Excerpt provided Start Marker
Hello, This is easy.
What do they mean with 'do not take the ends of the molecules into account'?
If I understand it right, the end of the molecule in this case would be the C Terminal group (-COOH) that exists at the end of the last amino acid in the C-Terminal.
What is the biological explanation and how do I implement this in phyton?
I don't know the biological explanation for why they want to ignore the end of this group. but you can implement it easily in BioPython.
Load the Fasta file in BioPython. something like
from Bio import SeqIO
for record in SeqIO.parse("example.fasta", "fasta"):
printrecord.id)
That line of code will print the identifier of the sequence.
To calculate the molecular weight of this polymer, you have two options. The first option would be to write your own logic to do that and the second option would be to use one of the modules given by BioPython to directly calculate this. I prefer if you can do both options and compare their results. just for you to learn. Ok. I will explain the manual part first and then i will show you a direct code in BioPython to do that directly.
Manual Molecular Weight Calculation
Manual Calculation of Molecular Weight. Now a protein is a polymer of 21 Amino Acids (Eukaryotes) and 22 in some prokaryotes.
You can create a python dictionary with Key represents the amino acids single letter and the value would be the amino acid molecular weight, you can grab these values online.
Excerpt provided End Marker
Dataset extract Start Marker
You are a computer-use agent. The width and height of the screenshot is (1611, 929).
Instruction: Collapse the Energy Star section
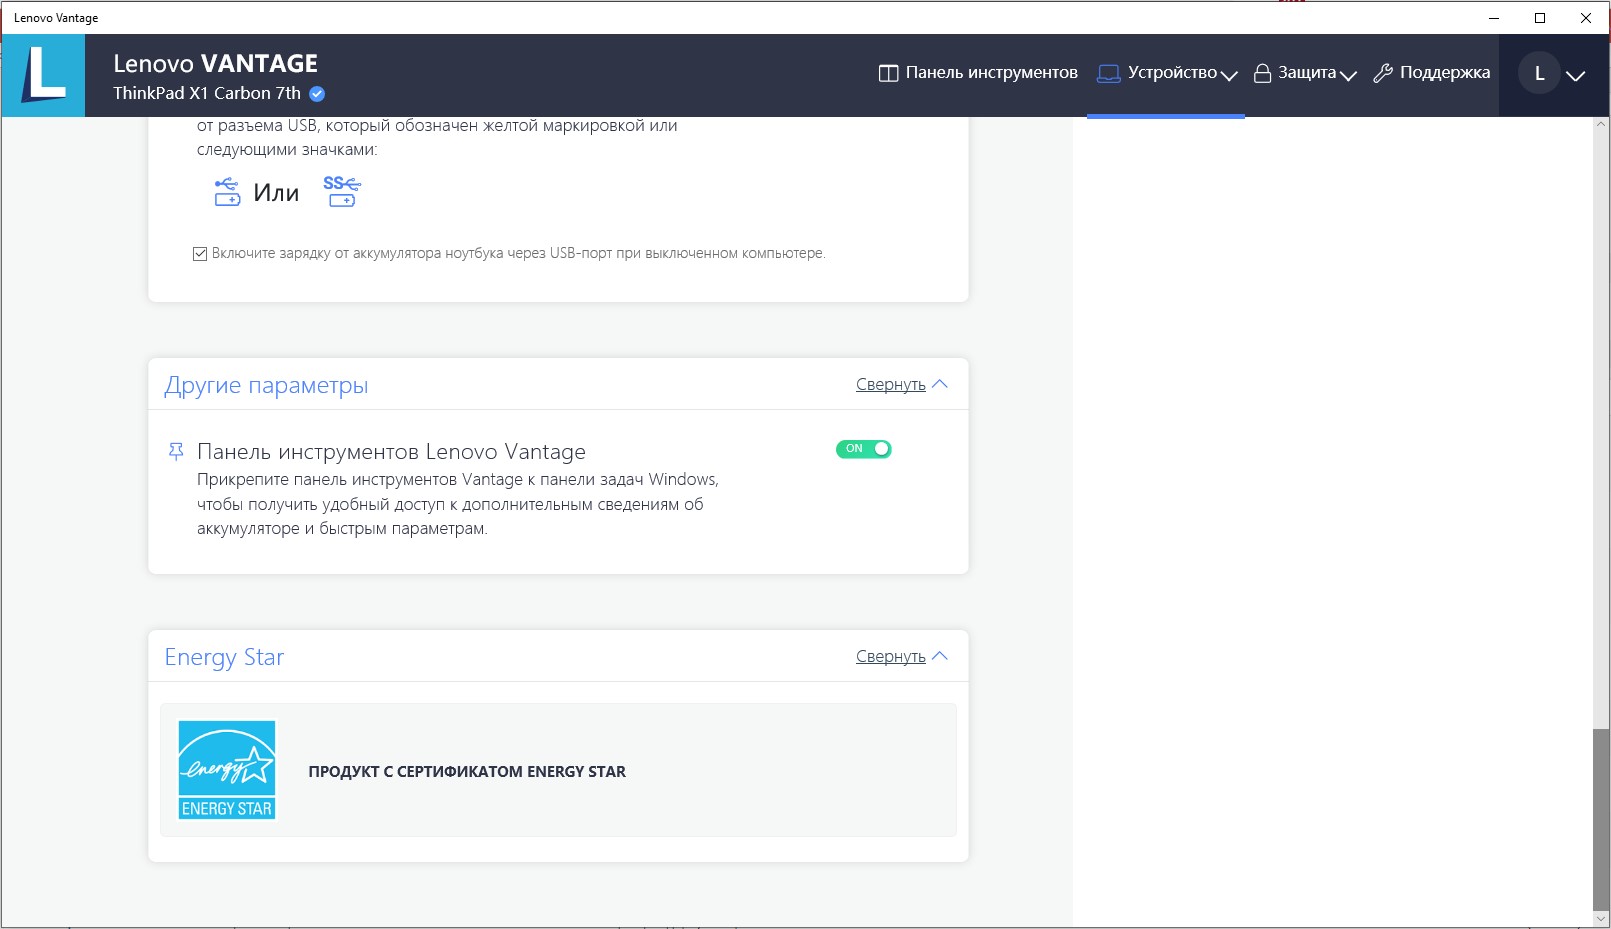tap(900, 657)
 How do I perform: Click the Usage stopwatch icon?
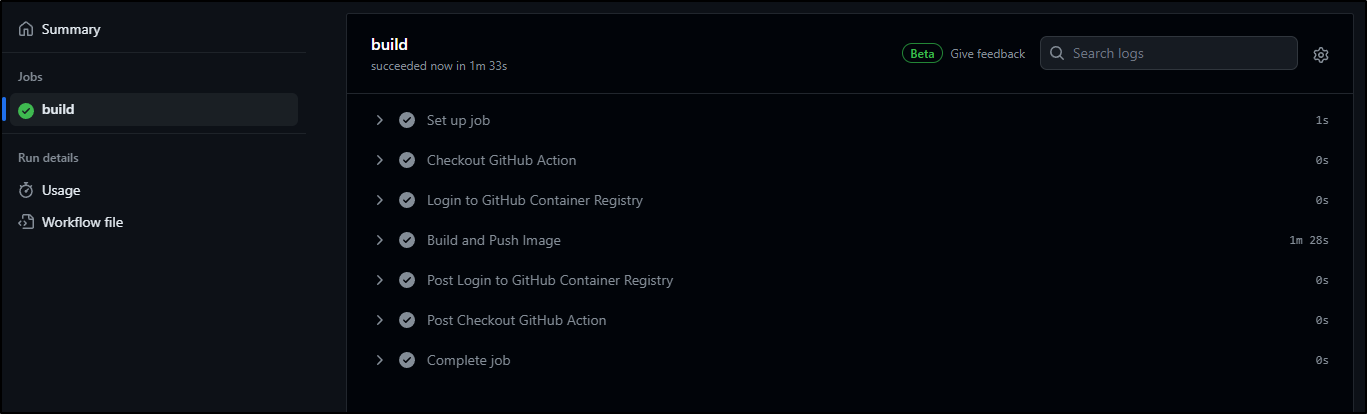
Dataset extract End Marker
## Task details
Give back the entire forum thread above on calculating a protein's molecular weight with BioPython, copied word for word.

## Answer box
Hello, This is easy.
What do they mean with 'do not take the ends of the molecules into account'?
If I understand it right, the end of the molecule in this case would be the C Terminal group (-COOH) that exists at the end of the last amino acid in the C-Terminal.
What is the biological explanation and how do I implement this in phyton?
I don't know the biological explanation for why they want to ignore the end of this group. but you can implement it easily in BioPython.
Load the Fasta file in BioPython. something like
from Bio import SeqIO
for record in SeqIO.parse("example.fasta", "fasta"):
printrecord.id)
That line of code will print the identifier of the sequence.
To calculate the molecular weight of this polymer, you have two options. The first option would be to write your own logic to do that and the second option would be to use one of the modules given by BioPython to directly calculate this. I prefer if you can do both options and compare their results. just for you to learn. Ok. I will explain the manual part first and then i will show you a direct code in BioPython to do that directly.
Manual Molecular Weight Calculation
Manual Calculation of Molecular Weight. Now a protein is a polymer of 21 Amino Acids (Eukaryotes) and 22 in some prokaryotes.
You can create a python dictionary with Key represents the amino acids single letter and the value would be the amino acid molecular weight, you can grab these values online.